-- BEGIN Given passage --
Is a Scorching, Earth-Like Exoplanet a Withered Up “Hot Jupiter”? | 80beats

corot-7bOnce, most of exoplanets that astronomers spotted were giants, but now they’re seeing more and more new planets with masses not far off from the Earth’s. One of those newly found Earth-like exoplanets, however, may not have always been so similar to our own world: An astronomer made the case last week that the small, sweltering planet was once a mighty gas giant that shrank.

Astronomers discovered Corot-7b in September. Its diameter is roughly 1.7 times that of Earth. Based on its size and mass, its density is similar to Earth’s, indicating that it is a rocky Earth-like orb [ABC News]. But the comparisons end there. While it’s rocky like Earth, this fiery hellhole is no place for life. It orbits its star at a distance of only 1.6 million miles (we’re presently at a much more comfortable 93 million miles from our sun) and completes a revolution in only 20 hours’ time. And, NASA’s Brian Jackson argued at last week’s American Astronomical Society meeting, Corot-7b is probably just a shell of its former self, and once was a type of gas giant called a “hot Jupiter.”

Given the planet’s proximity to its star, Jackson says it would be subject to a constant blast of heat that robs it of its mass. Rock vaporized by the extreme temperatures could escape the atmosphere of Corot-7b, and the planet would’ve steadily lost mass as it moved closer to its star. It could be shedding half an Earth mass every billion years. Extrapolating backward in time, Jackson concludes that the planet may have started as a gas-giant world more akin to Jupiter or Saturn, and that its light elements were driven off [Sky & Telescope]. The gas giant case isn’t clinched; one could also argue that the planet was always rock, and just slowly lost mass over the years. Either way “this planet is disappearing before our eyes,” Dr. Jackson said in a statement [ABC News].
-- END Given passage --
-- BEGIN Listed records --
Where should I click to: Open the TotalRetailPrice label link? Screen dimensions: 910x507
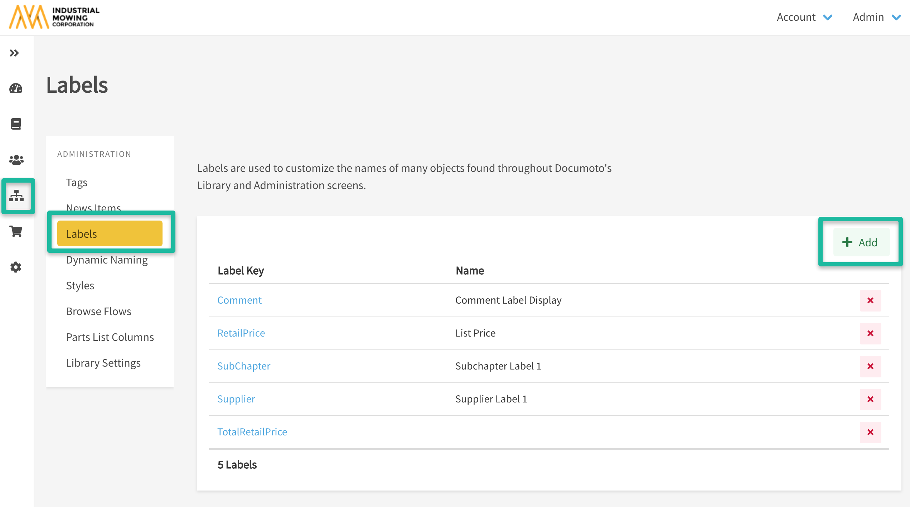click(x=252, y=432)
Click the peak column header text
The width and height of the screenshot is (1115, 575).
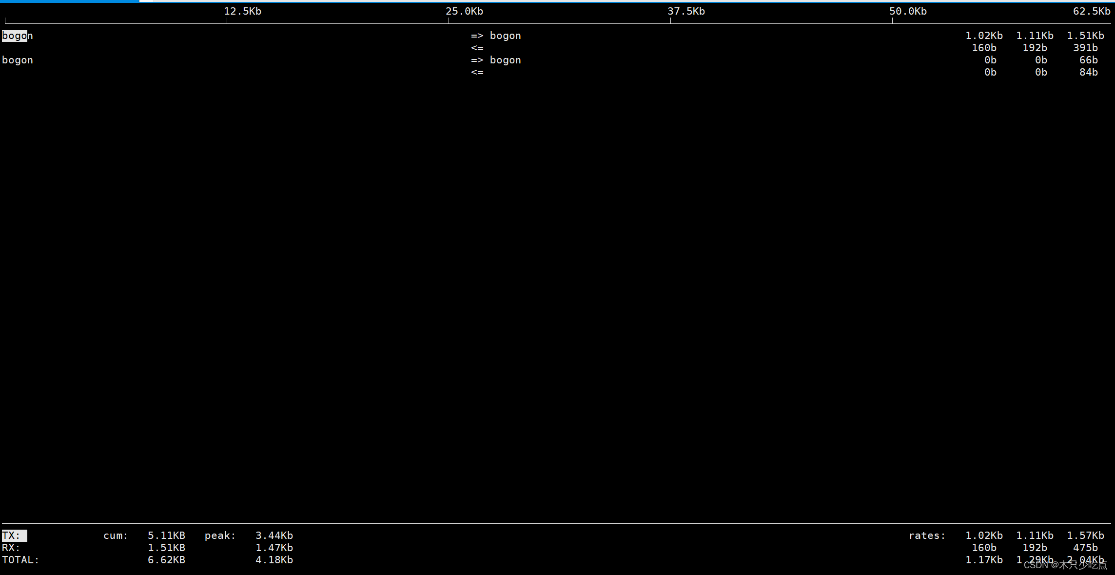(219, 535)
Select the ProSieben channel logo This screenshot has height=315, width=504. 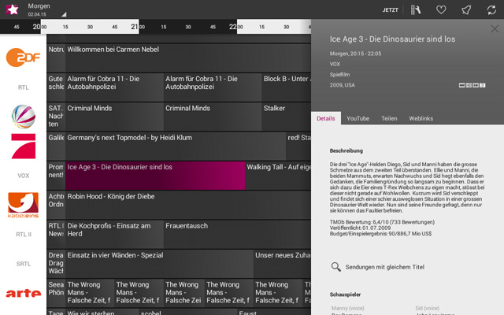(23, 146)
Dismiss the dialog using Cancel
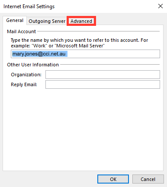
-- END Listed records --
- **Tasks to complete**
1 > Decide whether each statement below agrees with the article on Corot-7b, answering yes or no and quoting the words of the article that settle it. (a) Corot-7b completes one revolution around its star in 20 hours. (b) The diameter of Corot-7b is about twice that of Earth. (c) The article presents the planet's origin as a gas giant as settled.
2 > Transcribe the article on Corot-7b from "corot-7bOnce, most of" to "giant that shrank.".

- **Outputs by task**
1 >
(a) Yes: "completes a revolution in only 20 hours’ time"
(b) No: "Its diameter is roughly 1.7 times that of Earth."
(c) No: "The gas giant case isn’t clinched"

2 >
corot-7bOnce, most of exoplanets that astronomers spotted were giants, but now they’re seeing more and more new planets with masses not far off from the Earth’s. One of those newly found Earth-like exoplanets, however, may not have always been so similar to our own world: An astronomer made the case last week that the small, sweltering planet was once a mighty gas giant that shrank.